After uninstalling the driver, return to the manufacturer’s website and download it. Next, watch this video to learn how to manually install the driver:
Roll back to an earlier version of the graphics driver
If you’ve tried installing a different graphics driver and the problems persist, you can restore the driver to an earlier version.
- Open the Device Manager and scroll down to Graphics adapters.
- Right-click your installed graphics driver (under Display Adapters) and select Properties.
- Navigate to the Driver tab.
- Select Roll Back Driver and follow the on-screen instructions to return to an earlier version of the graphics driver.
If none of the previous alternatives work, you may want to delete your current graphics driver, restart your computer, and then manually reinstall the most recent version of the driver.
Check your Device Manager
If your computer is running slowly and you suspect the graphics driver is to fault, one place to look is in the Device Manager.
A list of all the hardware installed on your computer may be found in the Device Manager.
If you see a yellow! or a red X next to a device, it implies the computer is having trouble with it.
If you see an exclamation mark next to your graphics card, it signifies there is an issue with the device driver, which can cause your computer to slow down.
Check for hardware compatibility issue(s) and update(s)
If you recently installed a new driver along with a new device and are having problems using it, you may have a hardware compatibility problem.
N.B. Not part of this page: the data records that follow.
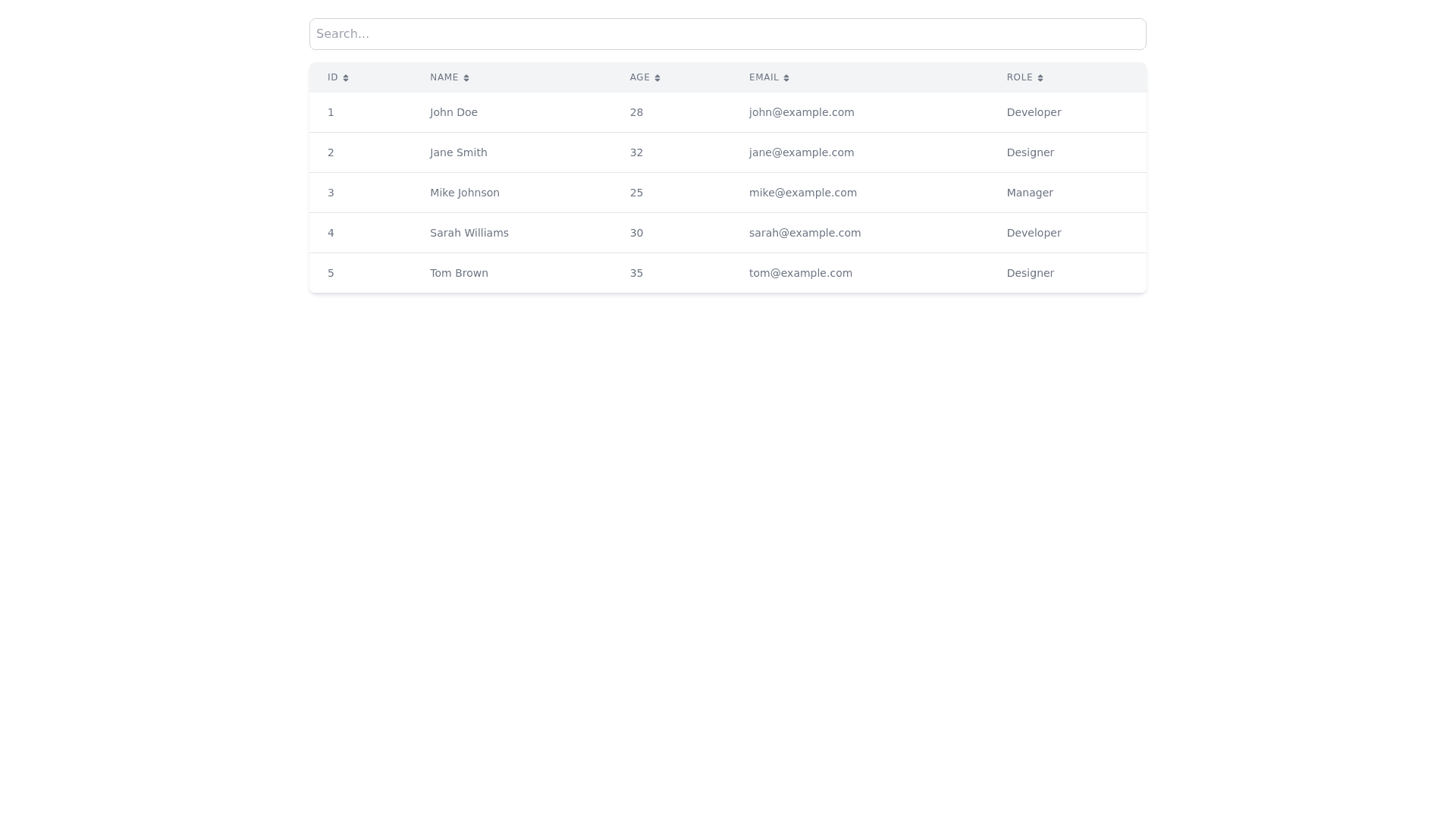Sort table by the NAME column header
The width and height of the screenshot is (1456, 819).
[x=444, y=77]
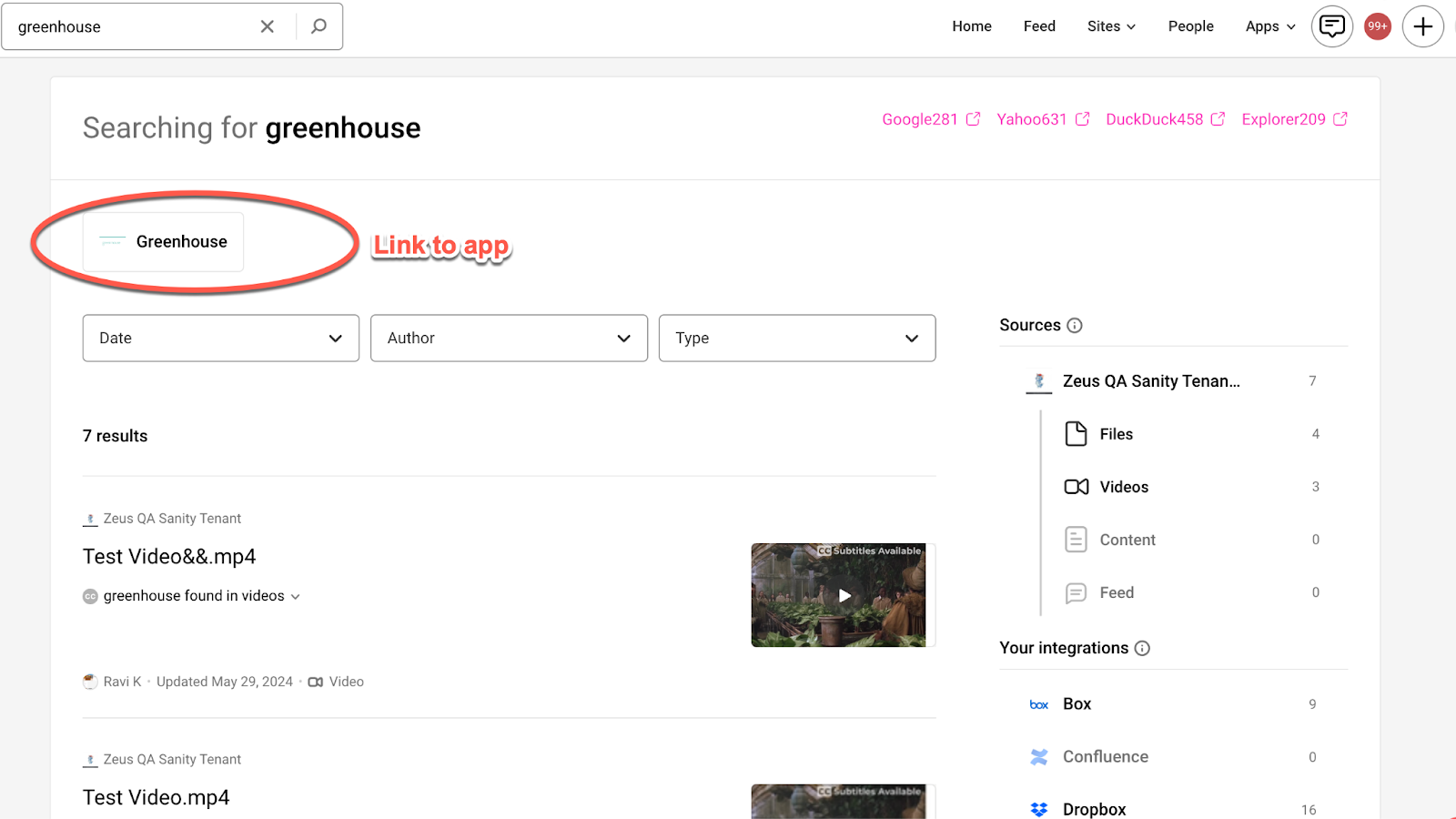The height and width of the screenshot is (819, 1456).
Task: Open the Greenhouse app link
Action: pos(163,242)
To check for compatibility issues, look through the list of compatible devices for the software or device you’re using.
You should update the device driver to confirm that it is compatible with your computer and operating system.
If you’re using a brand-new device, your computer may not yet have a working third-party graphics driver loaded. Check the manufacturer’s website to check if there is a compatible version available.
Ensure your computer is using the latest software
Last but not least, make sure your PC is up to date. If your computer is slow or has problems, it could be due to outdated software.
While some updates are critical and address critical computer security risks, others may cause more issues than they fix.
When new updates become available, Windows will automatically prompt you to install them. However, in some cases, you may need to check for updates yourself.
Installing the most recent updates for your operating system, browser, and other apps protects your computer from cyber thieves who attempt to exploit obsolete software.
Regular software updates also help to minimise crashes, reduce blue screen problems, and improve system performance.
If you’re tired of Windows automatically updating your graphics drivers, there are a few simple fixes available.
By going over the previous sections, you’ll be able to have a lot more control over your device.